Investing can seem like an endless cycle of booms and busts. The markets and instruments may change – tulips in 1634, tech stocks in 2000, cryptocurrencies in 2021 – but the speculator’s drive to make fast money remains constant.
Yet once investors have lived through a bubble or two, we tend to become more conservative and cautious. The ups and downs, the peaks and crashes, combined with the trial-and-error process, help lay the foundation for our core investment strategy, even if it is just the traditional 60-40 portfolio.
With memories of past losses, battle-worn investors are sceptical about new investing trends. But sometimes we shouldn’t be.
Once in a while, new information comes along that turns conventional wisdom on its head and requires us to revise our established investing framework. For example, most investors assume that higher risk is rewarded by higher returns. But ample academic research on the low volatility factor indicates that the opposite is true. Low-risk stocks outperform high-risk ones, at least on a risk-adjusted basis.
Similarly, the correlations between long-short factors — like momentum and the S&P 500 in 2022 — dramatically change depending on whether they are calculated with monthly or daily return data. Does this mean we need to reevaluate all the investing research based on daily returns and test that the findings still hold true with monthly returns?
To answer this question, we analysed the S&P 500’s correlations with other markets on both a daily and monthly return basis.
Correlations using daily returns
First, we calculated the rolling three-year correlations between the S&P 500 and three foreign stock and three US bond markets based on daily returns. The correlations among European, Japanese, and emerging market equities as well as US high-yield bonds increased consistently since 1989. Why? The globalisation process of the last 30 years no doubt played a role as the world economy grew more integrated.

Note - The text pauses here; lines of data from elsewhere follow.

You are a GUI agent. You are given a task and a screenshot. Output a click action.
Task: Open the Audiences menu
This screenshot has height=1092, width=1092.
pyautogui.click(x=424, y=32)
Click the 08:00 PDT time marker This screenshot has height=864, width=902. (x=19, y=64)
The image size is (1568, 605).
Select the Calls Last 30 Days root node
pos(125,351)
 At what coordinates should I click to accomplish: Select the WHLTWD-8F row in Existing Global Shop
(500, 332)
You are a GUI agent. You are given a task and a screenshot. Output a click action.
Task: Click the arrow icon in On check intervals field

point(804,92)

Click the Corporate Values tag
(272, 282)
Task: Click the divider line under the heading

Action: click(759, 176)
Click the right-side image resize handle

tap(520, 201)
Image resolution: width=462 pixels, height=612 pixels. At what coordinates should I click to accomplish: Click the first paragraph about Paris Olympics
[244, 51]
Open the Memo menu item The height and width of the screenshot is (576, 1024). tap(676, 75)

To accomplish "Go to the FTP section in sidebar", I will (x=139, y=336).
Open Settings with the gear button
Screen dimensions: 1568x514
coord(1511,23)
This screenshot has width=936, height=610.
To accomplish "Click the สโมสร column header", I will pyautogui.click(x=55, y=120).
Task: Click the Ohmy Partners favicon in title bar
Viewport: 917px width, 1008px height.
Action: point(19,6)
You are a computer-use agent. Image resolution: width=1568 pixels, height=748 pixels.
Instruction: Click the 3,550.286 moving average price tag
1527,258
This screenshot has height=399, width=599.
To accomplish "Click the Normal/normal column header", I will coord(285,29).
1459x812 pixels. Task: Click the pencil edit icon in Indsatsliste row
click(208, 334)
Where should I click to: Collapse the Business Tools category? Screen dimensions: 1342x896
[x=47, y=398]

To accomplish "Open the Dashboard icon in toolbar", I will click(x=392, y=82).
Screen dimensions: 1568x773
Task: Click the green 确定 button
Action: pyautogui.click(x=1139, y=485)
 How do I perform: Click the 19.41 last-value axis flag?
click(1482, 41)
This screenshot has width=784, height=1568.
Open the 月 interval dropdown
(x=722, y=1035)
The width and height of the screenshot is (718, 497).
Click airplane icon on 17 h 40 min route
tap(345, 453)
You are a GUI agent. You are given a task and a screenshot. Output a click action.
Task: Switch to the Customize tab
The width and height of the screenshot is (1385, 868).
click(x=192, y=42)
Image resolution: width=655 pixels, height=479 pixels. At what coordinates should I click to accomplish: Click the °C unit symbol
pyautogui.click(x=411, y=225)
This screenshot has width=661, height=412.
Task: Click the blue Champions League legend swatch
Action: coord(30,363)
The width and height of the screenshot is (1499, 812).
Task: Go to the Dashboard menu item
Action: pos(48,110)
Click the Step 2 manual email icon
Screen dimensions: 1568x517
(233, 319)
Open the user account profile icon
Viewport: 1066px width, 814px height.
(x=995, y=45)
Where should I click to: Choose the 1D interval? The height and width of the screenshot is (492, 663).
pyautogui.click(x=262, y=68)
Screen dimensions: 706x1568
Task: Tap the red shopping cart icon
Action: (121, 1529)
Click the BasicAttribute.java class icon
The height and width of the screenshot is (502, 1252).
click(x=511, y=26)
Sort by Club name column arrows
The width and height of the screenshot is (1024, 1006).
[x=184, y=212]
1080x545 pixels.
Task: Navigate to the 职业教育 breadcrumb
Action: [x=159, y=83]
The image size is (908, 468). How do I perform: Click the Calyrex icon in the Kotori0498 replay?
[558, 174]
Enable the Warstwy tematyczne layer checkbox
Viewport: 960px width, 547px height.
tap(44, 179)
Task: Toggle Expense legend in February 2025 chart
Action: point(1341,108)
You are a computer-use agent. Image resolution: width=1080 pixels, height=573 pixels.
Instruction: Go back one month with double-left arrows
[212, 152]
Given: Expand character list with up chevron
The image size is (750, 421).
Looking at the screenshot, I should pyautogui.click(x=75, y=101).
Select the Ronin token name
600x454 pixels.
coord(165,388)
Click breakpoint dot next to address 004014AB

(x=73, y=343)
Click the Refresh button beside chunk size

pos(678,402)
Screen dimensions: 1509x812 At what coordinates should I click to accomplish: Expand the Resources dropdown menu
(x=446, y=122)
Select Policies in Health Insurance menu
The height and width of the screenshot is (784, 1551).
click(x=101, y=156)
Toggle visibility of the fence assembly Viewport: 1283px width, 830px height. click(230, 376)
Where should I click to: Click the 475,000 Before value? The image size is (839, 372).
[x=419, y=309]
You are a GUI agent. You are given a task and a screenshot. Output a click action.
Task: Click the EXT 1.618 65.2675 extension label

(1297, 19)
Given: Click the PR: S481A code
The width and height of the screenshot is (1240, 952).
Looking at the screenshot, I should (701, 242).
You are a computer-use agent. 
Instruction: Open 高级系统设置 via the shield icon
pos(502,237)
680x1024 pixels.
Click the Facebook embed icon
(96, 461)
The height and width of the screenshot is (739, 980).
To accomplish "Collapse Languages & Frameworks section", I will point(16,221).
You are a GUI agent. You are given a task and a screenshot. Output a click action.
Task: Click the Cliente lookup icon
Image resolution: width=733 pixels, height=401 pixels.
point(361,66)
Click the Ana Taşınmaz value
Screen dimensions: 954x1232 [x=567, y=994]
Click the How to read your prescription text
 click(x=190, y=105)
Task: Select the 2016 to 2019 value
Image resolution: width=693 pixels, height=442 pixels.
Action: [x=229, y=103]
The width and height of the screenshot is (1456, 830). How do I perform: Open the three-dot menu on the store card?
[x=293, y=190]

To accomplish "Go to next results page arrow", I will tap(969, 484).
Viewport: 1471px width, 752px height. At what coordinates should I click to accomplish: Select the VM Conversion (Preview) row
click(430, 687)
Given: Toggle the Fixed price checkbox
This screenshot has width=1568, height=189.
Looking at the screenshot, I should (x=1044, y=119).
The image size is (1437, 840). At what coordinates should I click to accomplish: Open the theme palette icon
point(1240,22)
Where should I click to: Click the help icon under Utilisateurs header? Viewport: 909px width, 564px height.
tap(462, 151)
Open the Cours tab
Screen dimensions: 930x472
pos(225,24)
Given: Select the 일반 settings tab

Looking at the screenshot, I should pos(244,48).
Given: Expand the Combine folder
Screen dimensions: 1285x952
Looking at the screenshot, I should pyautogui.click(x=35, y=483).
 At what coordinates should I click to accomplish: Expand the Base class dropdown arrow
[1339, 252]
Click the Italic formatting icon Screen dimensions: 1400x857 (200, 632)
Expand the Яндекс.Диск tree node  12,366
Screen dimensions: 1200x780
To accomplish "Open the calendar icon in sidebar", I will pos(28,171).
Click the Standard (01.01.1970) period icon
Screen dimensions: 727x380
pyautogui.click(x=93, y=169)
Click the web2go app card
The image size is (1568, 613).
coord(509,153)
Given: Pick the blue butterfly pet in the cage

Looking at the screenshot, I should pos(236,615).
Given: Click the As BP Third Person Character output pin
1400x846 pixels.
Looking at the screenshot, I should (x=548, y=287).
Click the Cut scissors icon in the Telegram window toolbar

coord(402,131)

In contrast, US Treasury and corporate bond correlations with the S&P 500 varied across time: They were modestly positive between 1989 and 2000 but went negative thereafter. This trend, combined with positive returns from declining yields, made bonds great diversifiers for equity portfolios over the last two decades.
Correlations using monthly returns
What happens when the correlations are calculated with monthly rather than daily return data? Their range widens by a lot.
Japanese equities diverged from their US peers in the 1990s following the collapse of the Japanese stock and real estate bubbles. Emerging market stocks were less popular with US investors during the tech bubble in 2000, while US Treasuries and corporate bonds performed well when tech stocks turned bearish after that. In contrast, US corporate bonds did worse than US Treasuries during the global financial crisis (GFC) in 2008, when T-bills were one of the few safe havens.
Overall, the monthly return chart seems to more accurately reflect the history of lobal financial markets since 1989 than its daily return counterpart.
Daily versus monthly returns
According to monthly return data, the average S&P 500 correlations to the six stock and bond markets grew over the 1989 to 2022 period.
Now, diversification is the primary objective of allocations to international stocks or to certain types of bonds. But the related benefits are hard to achieve when average S&P 500 correlations are over 0.8 for both European equities and US high-yield bonds.
Finally, by calculating the minimum and maximum correlations over the last 30 years with monthly returns, we find all six foreign stock and bond markets almost perfectly correlated to the S&P 500 at certain points and therefore would have provided the same risk exposure.
But might such extreme correlations have only occurred during the few serious stock market crashes? The answer is no. US high yields had an average correlation of 0.8 to the S&P 500 since 1989. But except for the 2002 to 2004 era, when it was near zero, the correlation actually was closer to 1 for the rest of the sample period.
Financial research seeks to build true and accurate knowledge about how financial markets work. But this analysis shows that changing something as simple as the lookback frequency yields vastly conflicting perspectives. An allocation to US high-yield bonds can diversify a US equities portfolio based on daily return correlations. But monthly return data shows a much higher average correlation. So, what correlation should we trust, daily or monthly?
This question may not have one correct answer. Daily data is noisy while monthly data has far fewer data points and is thus statistically less relevant.
Given the complexity of financial markets as well as the asset management industry’s marketing efforts, which frequently trumpet equity beta in disguise as “uncorrelated returns”, investors should maintain our perennial scepticism. That means we’re probably best sticking with whatever data advises the most caution.
After all, it is better to be safe than sorry.